Repeat the records below line by line, exactly, finishing on the line that contains "1280x720 pixels.".

Saved data entries:
::::

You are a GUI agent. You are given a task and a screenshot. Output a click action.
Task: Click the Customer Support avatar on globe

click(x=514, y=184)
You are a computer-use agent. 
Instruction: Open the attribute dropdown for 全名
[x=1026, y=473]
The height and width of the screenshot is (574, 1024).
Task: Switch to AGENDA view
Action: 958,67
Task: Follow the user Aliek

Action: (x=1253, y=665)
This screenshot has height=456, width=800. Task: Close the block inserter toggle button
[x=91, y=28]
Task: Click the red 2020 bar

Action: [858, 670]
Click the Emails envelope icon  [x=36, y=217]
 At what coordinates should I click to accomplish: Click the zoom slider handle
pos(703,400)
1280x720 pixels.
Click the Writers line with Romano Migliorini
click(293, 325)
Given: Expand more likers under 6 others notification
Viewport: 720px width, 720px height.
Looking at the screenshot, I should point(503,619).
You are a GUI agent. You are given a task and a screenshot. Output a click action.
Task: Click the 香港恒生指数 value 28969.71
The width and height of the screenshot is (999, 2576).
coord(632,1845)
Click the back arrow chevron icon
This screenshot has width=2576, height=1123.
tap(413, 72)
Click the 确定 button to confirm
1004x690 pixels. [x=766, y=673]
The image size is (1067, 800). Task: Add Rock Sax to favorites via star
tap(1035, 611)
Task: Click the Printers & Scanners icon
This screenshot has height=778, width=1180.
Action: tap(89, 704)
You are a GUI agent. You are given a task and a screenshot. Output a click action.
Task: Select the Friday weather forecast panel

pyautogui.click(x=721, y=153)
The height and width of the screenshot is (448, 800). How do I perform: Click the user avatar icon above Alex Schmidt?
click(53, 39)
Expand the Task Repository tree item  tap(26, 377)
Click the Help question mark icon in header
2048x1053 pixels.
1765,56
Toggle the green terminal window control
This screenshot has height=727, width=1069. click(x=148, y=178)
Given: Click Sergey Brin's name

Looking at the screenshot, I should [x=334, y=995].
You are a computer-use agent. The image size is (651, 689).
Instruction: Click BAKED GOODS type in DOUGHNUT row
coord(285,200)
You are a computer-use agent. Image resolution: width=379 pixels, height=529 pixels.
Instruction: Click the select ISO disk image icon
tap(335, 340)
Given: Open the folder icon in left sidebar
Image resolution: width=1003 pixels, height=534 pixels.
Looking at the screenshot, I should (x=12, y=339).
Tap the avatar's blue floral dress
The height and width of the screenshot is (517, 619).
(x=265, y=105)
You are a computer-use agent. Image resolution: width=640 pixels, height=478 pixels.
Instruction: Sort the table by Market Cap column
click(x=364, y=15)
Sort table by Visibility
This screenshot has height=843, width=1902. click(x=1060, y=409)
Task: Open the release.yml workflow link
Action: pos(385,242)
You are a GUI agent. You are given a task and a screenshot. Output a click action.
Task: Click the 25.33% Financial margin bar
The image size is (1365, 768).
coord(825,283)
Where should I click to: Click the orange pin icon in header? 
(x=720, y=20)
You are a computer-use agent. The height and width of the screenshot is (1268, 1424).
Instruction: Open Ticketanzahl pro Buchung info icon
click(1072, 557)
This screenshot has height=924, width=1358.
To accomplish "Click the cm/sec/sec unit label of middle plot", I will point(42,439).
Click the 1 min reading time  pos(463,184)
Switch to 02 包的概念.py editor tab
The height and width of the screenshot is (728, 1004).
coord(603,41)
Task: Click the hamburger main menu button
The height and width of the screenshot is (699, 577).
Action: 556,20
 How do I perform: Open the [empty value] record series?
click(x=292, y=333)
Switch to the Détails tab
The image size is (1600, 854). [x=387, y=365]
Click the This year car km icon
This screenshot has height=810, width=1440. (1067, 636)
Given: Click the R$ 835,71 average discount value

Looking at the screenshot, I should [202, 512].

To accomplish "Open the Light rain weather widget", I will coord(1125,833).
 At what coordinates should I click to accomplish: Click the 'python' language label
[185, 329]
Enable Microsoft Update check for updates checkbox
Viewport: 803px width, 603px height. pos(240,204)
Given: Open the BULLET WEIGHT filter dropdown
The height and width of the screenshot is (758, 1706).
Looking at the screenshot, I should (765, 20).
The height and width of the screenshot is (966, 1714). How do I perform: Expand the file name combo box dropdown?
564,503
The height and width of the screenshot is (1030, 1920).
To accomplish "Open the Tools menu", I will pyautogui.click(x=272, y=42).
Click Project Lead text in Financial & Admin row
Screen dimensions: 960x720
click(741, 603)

::::

Written reply:
You are a GUI agent. You are given a task and a screenshot. Output a click action.
Task: Click the Customer Support avatar on globe

click(x=514, y=184)
You are a computer-use agent. 
Instruction: Open the attribute dropdown for 全名
[x=1026, y=473]
The height and width of the screenshot is (574, 1024).
Task: Switch to AGENDA view
Action: 958,67
Task: Follow the user Aliek

Action: (x=1253, y=665)
This screenshot has height=456, width=800. Task: Close the block inserter toggle button
[x=91, y=28]
Task: Click the red 2020 bar

Action: [858, 670]
Click the Emails envelope icon  [x=36, y=217]
 At what coordinates should I click to accomplish: Click the zoom slider handle
pos(703,400)
1280x720 pixels.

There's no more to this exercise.